Namespaces are NAME spaces. That's all. Folks read all sorts of other
implications into namespaces, and everyone has their own ideas about what
they want to do with namespaces, but namespaces themselves (a) are just
naming and (b) make no particular effort to be compatable with DTD
validation. There was a fairly explicit assumption that if you were using
Namespaces, you would either work with well-formed documents or with a
namespace-aware schema language, _NOT_ with DTDs. If you insist on mixing
the two, and it doesn't work well, the response is going to be "we know."
Namespaces don't do anything to make documents which mix seperately defined
tagsets easier to validate. All they do is improve your ability to tell
which set a given tag was intended to belong to. You can use them to tell
whether Gettysburgh Address is a speech, a point in memory, or a place you
can send mail to... but determining which of these makes sense at any given
point in your document is not Namespaces' problem.
DTDs are not aware of namespaces. They look only at the QName. Thus
namespaces gain you nothing with respect to DTD-based validation, and in
fact their declaration that the QName is not the "real" name of the element
makes DTDs fairly explicitly the wrong tool for Namespaced documents. You
can force-fit these, but in general it Really Isn't worth the effort. (I've
done so as a stopgap, but I expect to discard those inadequate DTDs as
rapidly as possible in favor of namespace-aware schemas.)

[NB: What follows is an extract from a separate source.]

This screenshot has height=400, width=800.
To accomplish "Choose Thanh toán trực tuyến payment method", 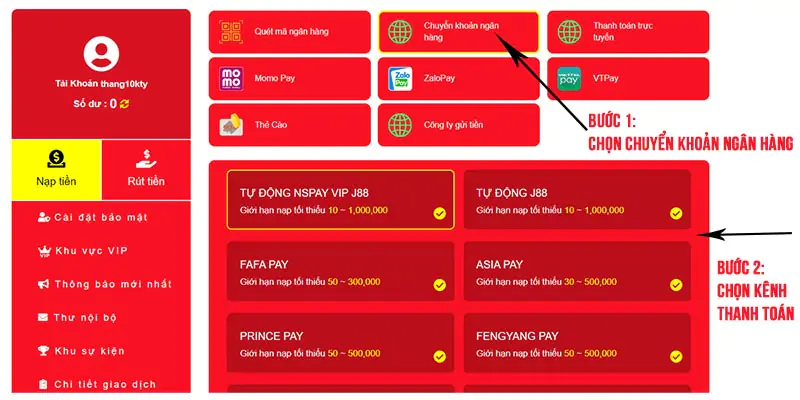I will coord(628,32).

Remember that DTD/Schema validation is OPTIONAL, and was never intended to
be a complete solution. If you really intend to arbitrarily intermix
elements from multiple tagsets, the answer may be that none of these
content modelling languages is adequate to capture all the logic describing
what's permitted where and when. In that case the right answer is to stick
with well-formed documents, and move the "validation" logic back into your
application.
If the tagsets have a clear boundary between them -- in other words, if you
aren't attempting to permit completely arbitrary interleaving of languages
-- there's also the solution of using ANY in selected places and having
your application logic explicitly check those to apply more intelligence at
those specific points.
Other validation schemes are certainly possible; that's a large part of
what the XML Schema effort is all about (and Relax, and others that have
been proposed). In some of those, it _is_ possible to do more specific
things than ANY while still allowing some kinds of language intermixing.

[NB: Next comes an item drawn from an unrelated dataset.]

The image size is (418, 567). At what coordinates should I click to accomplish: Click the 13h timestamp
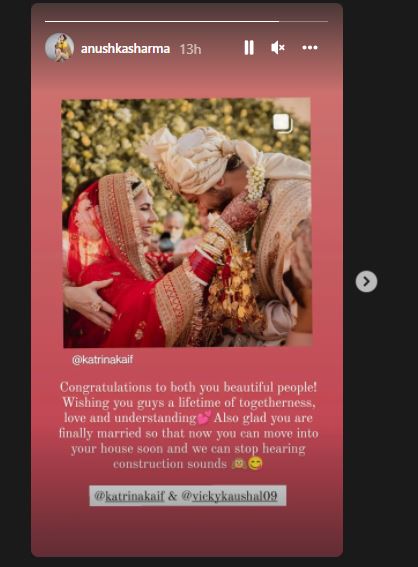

But the more specific your validation constraints are, the less
flexibility you have... and the more flexibility you have, the less
meaningful validation is. That's probably unavoidable given that these are
validating strictly against the syntax of the document, and don't
understand its semantics. Again, if you need semantic awareness, that has
to be done in your application.
Basically, the "publisher's gumbo" model of saying "I want to be able to
drop MathML takes anywhere inside an SVG graphic embedded anywhere within
an HTML document -- or vice versa" just doesn't fit the concept of
Validation in the first place. If you really want the parser to provide
some validation assistance, you need to give it a specific grammar for the
document. If you can't describe that grammar precisely, validation can't do
anything for you.
Yes, XML Schema leaves some things out, entities being the most-cited case.
I don't know that I have an opinion on this, though I consider the current
handling of entities a bit inconsistant. The workaround is to use DTD
syntax to declare your entities, then run schema validation against the
resulting Infoset. (Note that you _can_ validate against both DTD and
schema, though I presume that will be rare.) Whether that workaround
_should_ be necessary is something to take up with the Schema working
group, though it's getting rather late to do so.